What the task asks:
Copy nothing but the lines below running from the line containing "You are a GUI" through the line containing "Task: Click the magnifier search button", both end lines included.

Source records:
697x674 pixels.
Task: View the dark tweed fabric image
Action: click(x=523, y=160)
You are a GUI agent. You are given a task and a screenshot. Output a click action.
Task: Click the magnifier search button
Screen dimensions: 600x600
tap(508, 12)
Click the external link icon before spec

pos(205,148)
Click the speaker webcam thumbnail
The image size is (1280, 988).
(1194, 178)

==

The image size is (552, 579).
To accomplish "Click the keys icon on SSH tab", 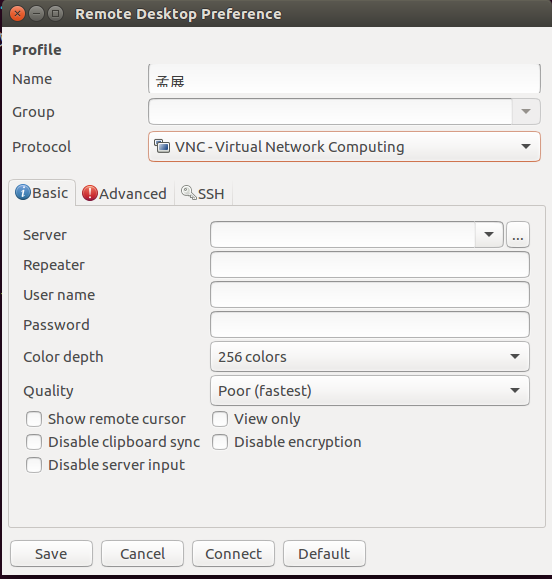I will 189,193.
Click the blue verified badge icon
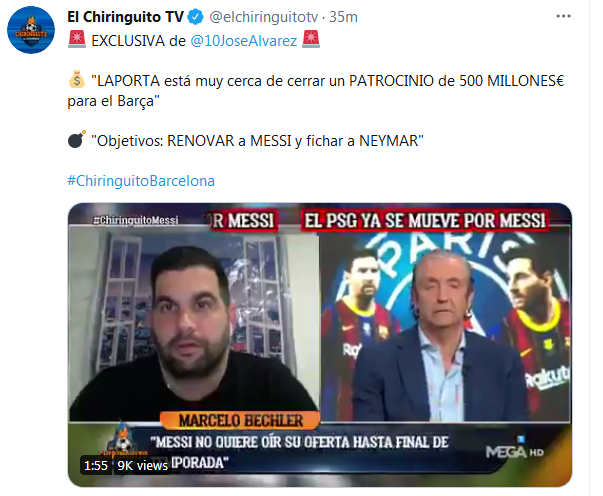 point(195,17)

Result below:
You are a GUI agent. You are given a task and a screenshot. Output a click action.
Task: Click the magnifier search button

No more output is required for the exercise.